I don’t want to live together

I would feel the same way. I am still happily married but I have often pondered the notion of: if the worst happened, would I re-marry or live with someone? When I was younger, I thought yes to marriage, then, yes to just living together, now, living separately.

Honestly, I just am too tired to make that big of an adjustment. But I have a lot of crap to get rid of anyway. Perhaps, if the time came and I had it together and he had it together and we could each have our space and our things, maybe.

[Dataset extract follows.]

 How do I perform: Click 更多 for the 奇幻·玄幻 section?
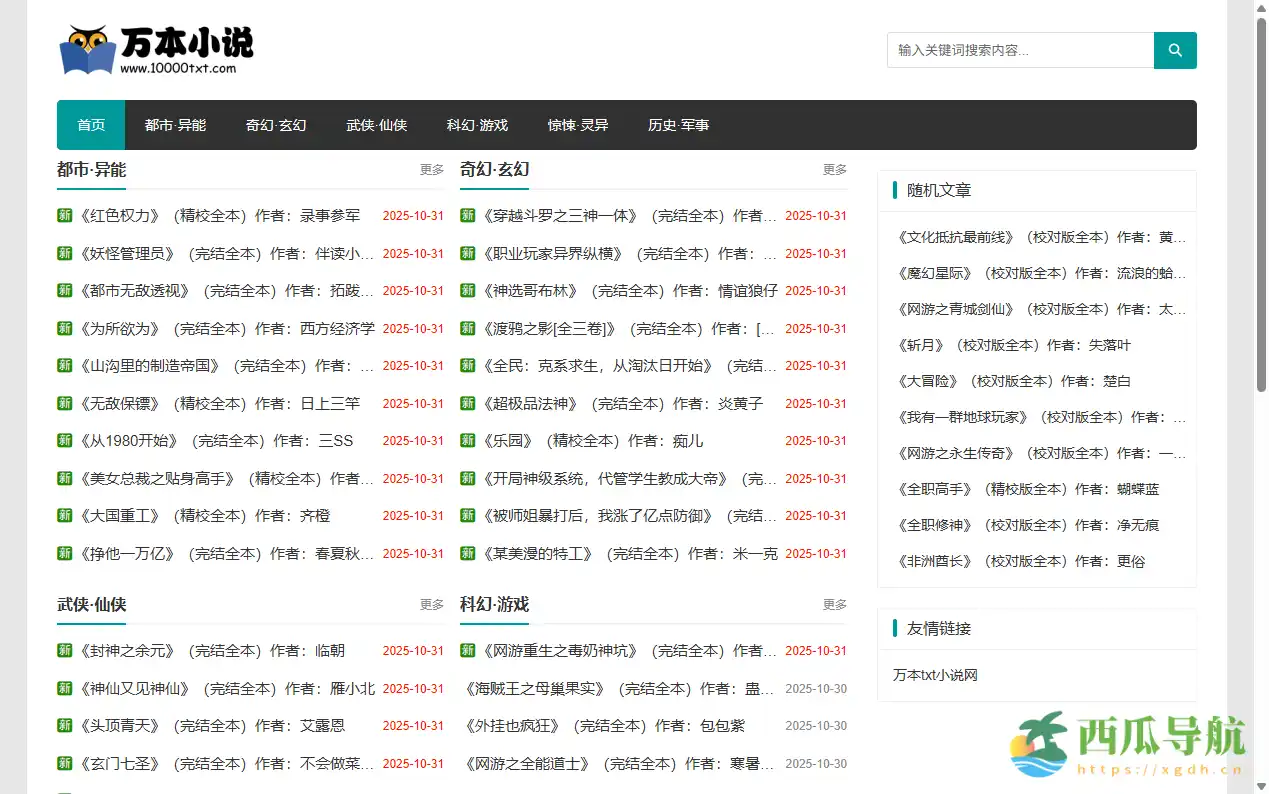click(834, 170)
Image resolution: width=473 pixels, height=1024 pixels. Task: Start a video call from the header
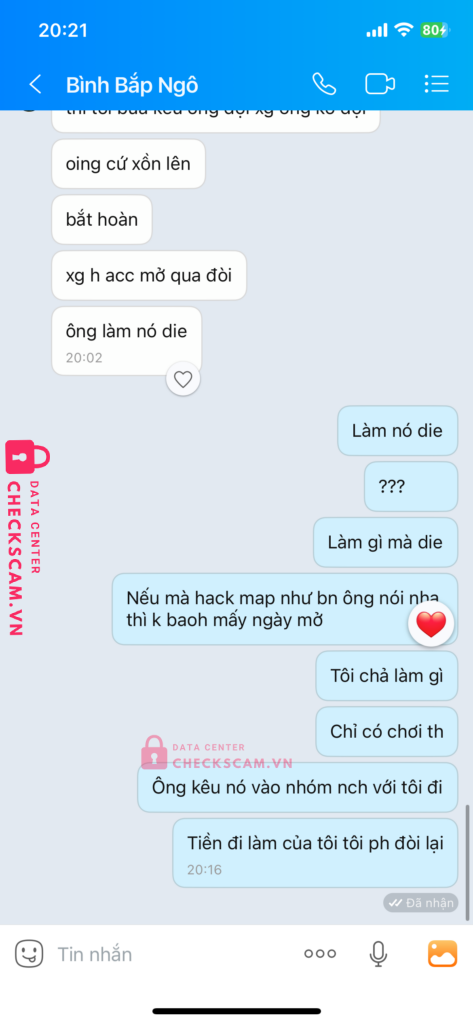point(380,84)
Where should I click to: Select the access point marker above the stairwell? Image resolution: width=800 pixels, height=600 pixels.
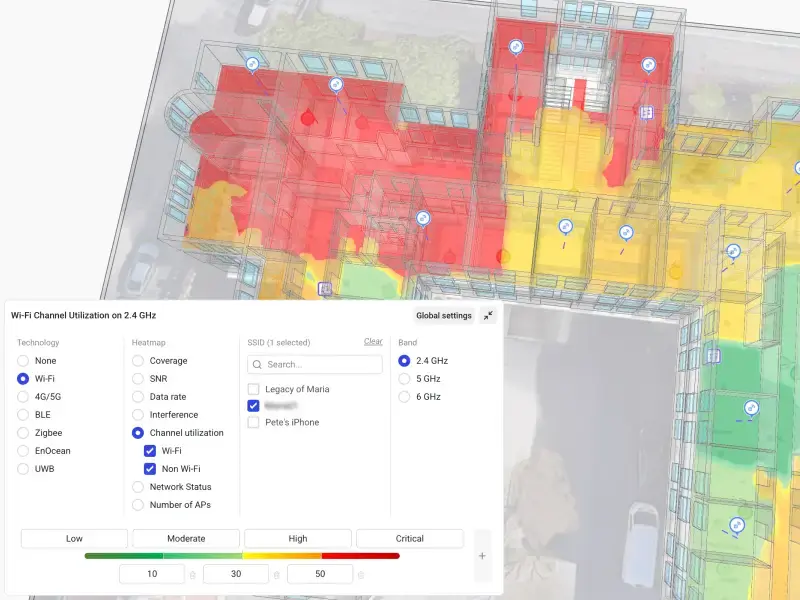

My sil met a man in their 70s and they married. He moved into her place because it was nicer but he needed a workshop so they sold her place as well and bought a larger one with space for him. And she was also able to renovate as she preferred.

Now they are both happy.

So, if this change were to take place, I would recommend that he sell and you buy a different place with room for both of you to have what you need.

im 50f and have been with my partner for almost 7 years. He has a nice suburban home he has owned for 25+ years and has told me many times i should just live there with him. I have a studio apt about 15 minutes away. I have 6 younger siblings and 3 adult children and this is the first time i have ever lived alone and i LOVE it. When we initially discussed me moving in i asked if i could have the guest bedroom. He said, What do you need your own room for? and that was off putting…..Im an adult and i need my own space……and we have very different ideas about decor and he is a teeny tiny bit controlling and ocd….and i have a lot of art and plants that there would be no place for at his house. i just dont want to move there and thats ok. Also, i like him a lot better if we have breaks from each other. I am willing at some point in the future to buy a duplex or adjoining properties but i have zero desire to live with anyone ever again.

My wife and I have separate living spaces (basically two houses stuck together), and share part of it. It’s amazing. We are a bit older, too, so it has been ideal.

Do you really think he would treat you the way your ex did? If so, why are you with him? If not, then why not tell him you would feel like a guest in a hotel, not like its really your home. I can understand how you feel. You want a place that belongs to both of you.

Just tell him you are too old for giving up your space. A good compromise would be more sleep overs.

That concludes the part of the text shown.